→ Task data
*** Begin section ***

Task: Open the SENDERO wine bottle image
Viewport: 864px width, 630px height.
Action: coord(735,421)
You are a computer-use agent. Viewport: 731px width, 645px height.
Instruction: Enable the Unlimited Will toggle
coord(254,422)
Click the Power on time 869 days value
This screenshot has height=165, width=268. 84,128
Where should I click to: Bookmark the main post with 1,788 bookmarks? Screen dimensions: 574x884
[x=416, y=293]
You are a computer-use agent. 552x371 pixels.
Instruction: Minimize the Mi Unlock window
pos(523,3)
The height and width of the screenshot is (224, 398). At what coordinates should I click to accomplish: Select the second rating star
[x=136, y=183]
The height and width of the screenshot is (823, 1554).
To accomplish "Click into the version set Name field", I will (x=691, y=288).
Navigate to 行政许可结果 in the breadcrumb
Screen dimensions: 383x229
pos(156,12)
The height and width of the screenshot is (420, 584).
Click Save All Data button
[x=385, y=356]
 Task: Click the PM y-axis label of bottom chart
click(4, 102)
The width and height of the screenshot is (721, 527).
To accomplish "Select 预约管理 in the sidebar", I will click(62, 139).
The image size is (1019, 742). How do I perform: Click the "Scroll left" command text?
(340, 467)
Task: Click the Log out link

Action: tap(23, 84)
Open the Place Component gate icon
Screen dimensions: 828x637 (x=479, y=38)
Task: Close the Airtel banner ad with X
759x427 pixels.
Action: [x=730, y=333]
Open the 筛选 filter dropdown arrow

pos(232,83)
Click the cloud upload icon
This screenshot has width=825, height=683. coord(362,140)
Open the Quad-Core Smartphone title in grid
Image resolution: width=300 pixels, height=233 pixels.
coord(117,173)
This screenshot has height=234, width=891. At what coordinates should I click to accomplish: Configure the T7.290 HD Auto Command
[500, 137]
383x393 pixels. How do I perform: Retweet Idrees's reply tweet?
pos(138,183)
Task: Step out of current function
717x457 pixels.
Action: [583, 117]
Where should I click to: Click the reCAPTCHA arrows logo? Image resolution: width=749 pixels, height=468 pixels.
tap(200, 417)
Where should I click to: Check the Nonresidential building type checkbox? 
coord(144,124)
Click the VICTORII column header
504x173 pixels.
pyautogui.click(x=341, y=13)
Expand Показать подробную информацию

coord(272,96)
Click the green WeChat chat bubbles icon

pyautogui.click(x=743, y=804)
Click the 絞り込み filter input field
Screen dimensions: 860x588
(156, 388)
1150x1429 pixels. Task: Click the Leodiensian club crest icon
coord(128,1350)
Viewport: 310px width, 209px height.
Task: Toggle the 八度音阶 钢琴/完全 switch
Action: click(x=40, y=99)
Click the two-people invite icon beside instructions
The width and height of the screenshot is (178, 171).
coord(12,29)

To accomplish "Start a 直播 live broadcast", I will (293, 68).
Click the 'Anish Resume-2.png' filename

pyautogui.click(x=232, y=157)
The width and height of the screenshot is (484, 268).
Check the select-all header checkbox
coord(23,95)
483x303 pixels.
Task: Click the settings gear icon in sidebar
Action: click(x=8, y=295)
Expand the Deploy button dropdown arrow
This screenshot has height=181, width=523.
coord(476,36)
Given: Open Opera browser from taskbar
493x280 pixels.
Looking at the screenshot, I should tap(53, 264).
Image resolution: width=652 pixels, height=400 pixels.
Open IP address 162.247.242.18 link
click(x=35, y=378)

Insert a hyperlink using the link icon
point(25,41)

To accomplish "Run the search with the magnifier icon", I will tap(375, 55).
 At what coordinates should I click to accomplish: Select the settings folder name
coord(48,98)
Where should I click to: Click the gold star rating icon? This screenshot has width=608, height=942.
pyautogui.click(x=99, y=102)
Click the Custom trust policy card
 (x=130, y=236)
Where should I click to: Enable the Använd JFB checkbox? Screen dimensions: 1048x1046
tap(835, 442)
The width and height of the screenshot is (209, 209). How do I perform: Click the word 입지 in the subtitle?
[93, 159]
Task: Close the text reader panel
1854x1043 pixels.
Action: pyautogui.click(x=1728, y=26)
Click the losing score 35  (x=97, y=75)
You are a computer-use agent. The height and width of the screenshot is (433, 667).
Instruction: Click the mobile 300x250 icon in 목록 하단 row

*** End section ***

→ Activity
Final part of the records: return the line that contains "Insert a hyperlink using the link icon" and every line after it, exactly, with no other lines added.

→ Solution
Insert a hyperlink using the link icon
point(25,41)

To accomplish "Run the search with the magnifier icon", I will tap(375, 55).
 At what coordinates should I click to accomplish: Select the settings folder name
coord(48,98)
Where should I click to: Click the gold star rating icon? This screenshot has width=608, height=942.
pyautogui.click(x=99, y=102)
Click the Custom trust policy card
 (x=130, y=236)
Where should I click to: Enable the Använd JFB checkbox? Screen dimensions: 1048x1046
tap(835, 442)
The width and height of the screenshot is (209, 209). How do I perform: Click the word 입지 in the subtitle?
[93, 159]
Task: Close the text reader panel
1854x1043 pixels.
Action: pyautogui.click(x=1728, y=26)
Click the losing score 35  (x=97, y=75)
You are a computer-use agent. The height and width of the screenshot is (433, 667).
Instruction: Click the mobile 300x250 icon in 목록 하단 row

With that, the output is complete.